Esta publicación solo está disponible en inglés.
Authored by Mahyar Asadi, Mohammad Mohseni, Majid Tanbakeui Kashani, Michael Fernandez, and Mathew Smith; and presented at the NAFEMS NORDIC Virtual Seminar.
Physics-based digital twins offer a critical core-competency that enables the smarting through limited data. The current data-driven digital twins that use machine learning take a significant initial data set to mature for making decisions. In most manufacturing processes, there is no such data set to draw on. The majority of SMEs need cyber-manufacturing systems that work with limited data and physics based digital twins. However, physics-based digital twins that are entirely built on deploying simulation tools such as finite element analysis (FEA) cannot be responsive enough for real-world applications.
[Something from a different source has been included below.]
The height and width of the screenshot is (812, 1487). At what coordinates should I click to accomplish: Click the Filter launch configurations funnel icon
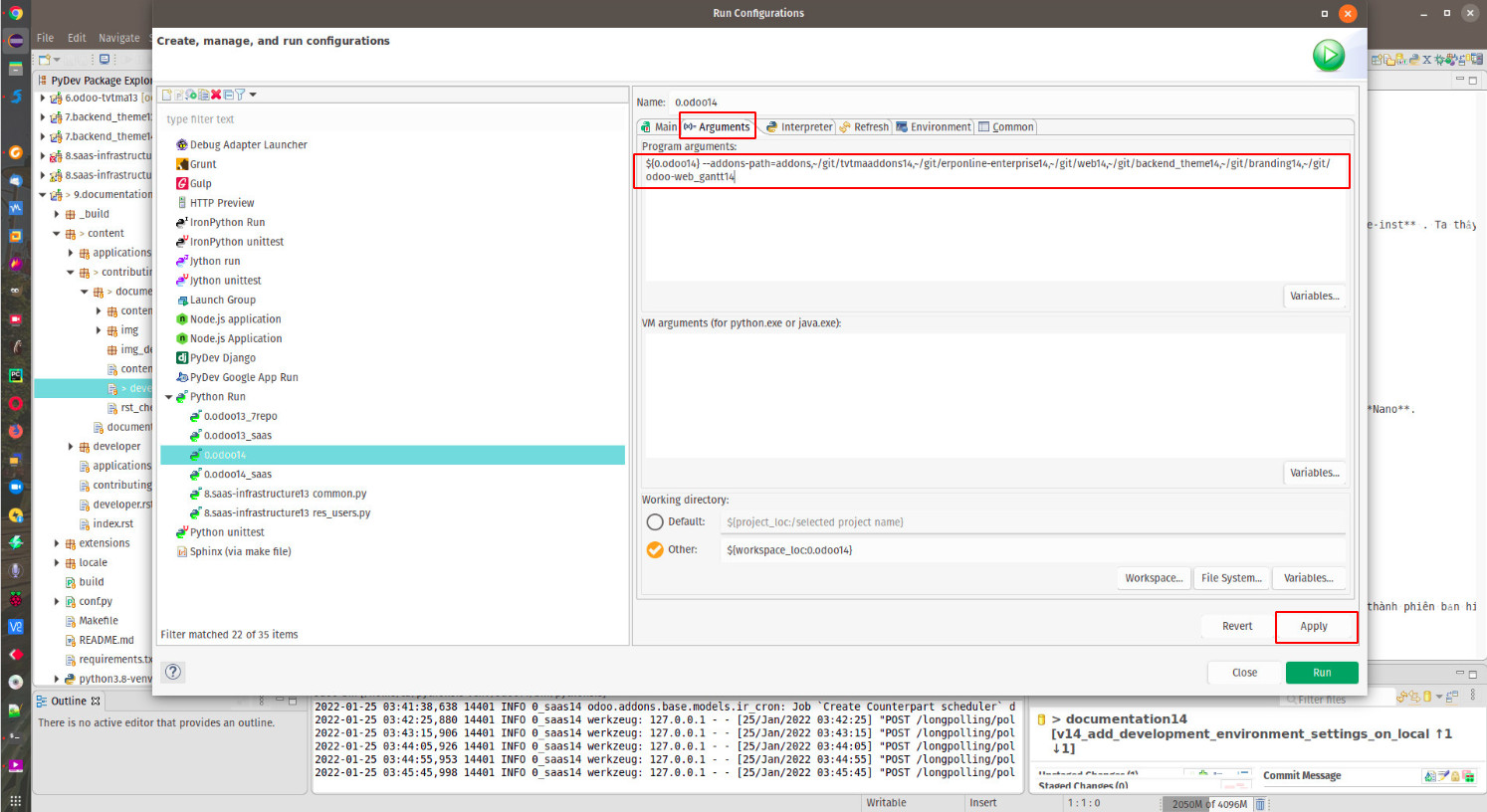click(240, 95)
A solution is to use machine learning (ML) algorithms that emulate the time-consuming FEA-solver behaviour at a much shorter time. We build a hybrid physics-based digital-twin that takes advantage of data-driven digital twins for quick response while gaining fidelity through adaptive learning with FEA simulation tools. We use our hybrid digital-twin to explore various weld sequences in real-time to form a platform for smart welding fabrication. This tool enables engineers to analyze and compare different patterns to assess fabrication scenarios without computational time delay.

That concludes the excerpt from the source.